- Diagnostic method: Heart rate less than 60 bpm during a seizure

= Ictal bradycardia =

Ictal bradycardia is a condition in which individuals with temporal lobe epilepsy experience bradycardia during a seizure (epileptic discharge). Bradycardia is defined by a heart rate less than 60 beats per minute. (Normal range is 60-100 bpm).

Ictal epileptic discharges can effect changes in cardiac rhythm. An increase in heart rhythm is common during seizures. This type of epileptic seizure is known as ictal tachycardia, in which the subject's heart rate increase of more than 10 beats per minute of above the baseline. In comparison, ictal bradycardia causes epileptic discharges that disrupt the normal cardiac rhythm in a negative fashion. Slowing the heart beat down by more than 10 beats per minute below the average baseline.

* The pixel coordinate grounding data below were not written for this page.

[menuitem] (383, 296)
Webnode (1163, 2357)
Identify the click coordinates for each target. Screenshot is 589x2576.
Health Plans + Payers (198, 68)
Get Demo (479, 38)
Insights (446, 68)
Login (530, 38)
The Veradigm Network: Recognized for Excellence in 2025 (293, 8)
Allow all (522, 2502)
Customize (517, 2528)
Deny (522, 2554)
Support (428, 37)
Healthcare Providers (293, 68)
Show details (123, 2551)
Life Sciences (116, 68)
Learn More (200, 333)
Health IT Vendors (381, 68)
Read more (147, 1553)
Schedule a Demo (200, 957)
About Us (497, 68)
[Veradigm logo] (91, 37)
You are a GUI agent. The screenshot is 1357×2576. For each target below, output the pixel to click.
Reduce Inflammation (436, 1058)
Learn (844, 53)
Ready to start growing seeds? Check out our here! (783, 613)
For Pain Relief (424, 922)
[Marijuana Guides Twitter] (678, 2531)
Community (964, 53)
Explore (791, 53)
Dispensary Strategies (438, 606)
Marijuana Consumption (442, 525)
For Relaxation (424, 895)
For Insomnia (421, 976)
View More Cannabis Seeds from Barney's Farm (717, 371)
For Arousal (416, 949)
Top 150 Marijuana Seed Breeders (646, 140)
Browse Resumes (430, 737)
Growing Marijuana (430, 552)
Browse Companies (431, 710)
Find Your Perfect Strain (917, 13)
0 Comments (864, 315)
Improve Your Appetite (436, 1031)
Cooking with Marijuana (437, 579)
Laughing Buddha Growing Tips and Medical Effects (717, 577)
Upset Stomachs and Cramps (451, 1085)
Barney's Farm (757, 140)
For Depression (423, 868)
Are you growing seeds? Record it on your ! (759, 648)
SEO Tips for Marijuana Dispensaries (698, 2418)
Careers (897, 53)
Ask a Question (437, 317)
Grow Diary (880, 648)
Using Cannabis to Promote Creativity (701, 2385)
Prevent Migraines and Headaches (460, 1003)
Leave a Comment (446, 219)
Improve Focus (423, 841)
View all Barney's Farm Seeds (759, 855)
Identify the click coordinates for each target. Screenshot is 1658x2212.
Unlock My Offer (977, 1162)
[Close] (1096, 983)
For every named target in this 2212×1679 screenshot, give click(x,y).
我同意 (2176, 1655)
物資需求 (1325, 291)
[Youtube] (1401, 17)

Ictal bradycardia is a potential cause or reason for ictal asystole to occur and is believed to help explain the phenomenon of sudden unexpected death in epilepsy (SUDEP).Through the simultaneous use of electroencephalograph (EEG) and electrocardiograms (ECG), researchers can monitor and record a patient going through ictal bradycardia seizures. And most importantly provide treatment with both antiepileptic drugs and cardiac pace as deemed necessary for the patient. Although there is limited amount of information about ictal bradycardia, as it is a relatively new discovery and is considered to be rare condition, researchers suggest that early diagnosis and treatment of ictal bradycardia can eliminate the chances of sudden unexpected death in epilepsy.